El día 27 de enero de 2012, se ha publicado en el Diario ABC, un artículo de José María de Areilza, en el que el autor afirma que la polarización de la política estadounidense es cada vez mayor y, en especial, los republicanos han acentuado los rasgos más radicales de su ideario. Trascribimos íntegramente dicho artículo.
CANDIDATO Y PRESIDENTE
El presidente Obama formado en Harvard Law School como experto en Derecho Constitucional, ha comprobado en su piel la inelasticidad del sistema político americano. La polarización de la política es cada vez mayor y, en especial, los republicanos han acentuado los rasgos más radicales de su ideario.
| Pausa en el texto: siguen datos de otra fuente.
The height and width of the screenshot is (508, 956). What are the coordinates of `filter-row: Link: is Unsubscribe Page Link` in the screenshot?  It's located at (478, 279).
Las luchas partidistas en un legislativo que no controla le han impedido ser un presidente centrista, generador de consensos. No obstante, un maltrecho Obama es el favorito en las elecciones de noviembre de 2012. Su desafío es recuperar aquello que le hizo popular en 2008 y al mismo tiempo renovar su mensaje para adaptarse a un escenario bien distinto. Hace cuatro años consiguió conectar con muchos votantes independientes y con jóvenes que nunca habían participado en política, la llamada generación del milenio. Lo hizo con un discurso post-ideológico, de unidad, ejemplo personal y cambio, y supo aprovechar muy bien el enorme simbolismo de aspirar a ser el primer presidente de la minoría afro-americana En el reciente discurso sobre el estado de la Unión el presidente Obama se ha reinventado como demócrata de toda la vida, prometiendo mayores controles al sistema financiero y más impuestos a los que más ganan. También ha subrayado su firmeza en cuestiones de política exterior, otra tradición demócrata Detrás de este movimiento táctico no hay una gran visión al estilo de Ronald Reagan, pero sí una batalla frente a Mitt Romney o Newt Gingrich. Romney sería un buen gestor económico pero le costará no ser percibido como un distante millonario de Nueva Inglaterra, algo que ya le ocurrió al candidato John Kerry. Gingrich es un agitador impredecible, que entusiasma a parte de las bases conservadoras y en cambio repele a muchos votantes. De este modo, Obama tiene a su favor que los republicanos se empeñan en perder y depende para ganar de nuevo sobre todo de la mejora de la economía y de que los europeos afiancemos nuestra moneda única Es cierto que si Gingrich obtiene la victoria en Florida el candidato demócrata tendrá que entrar de verdad en campaña ante este profesional de la política Podría entonces pensar en Hillary Clinton para su ticket presidencial. Lo que es seguro es que en los próximos meses volveremos a disfrutar con grandes discursos obamitas. Como Mario Cuomo recordaba los presidentes gobiernan en prosa pero ganan las elecciones en verso.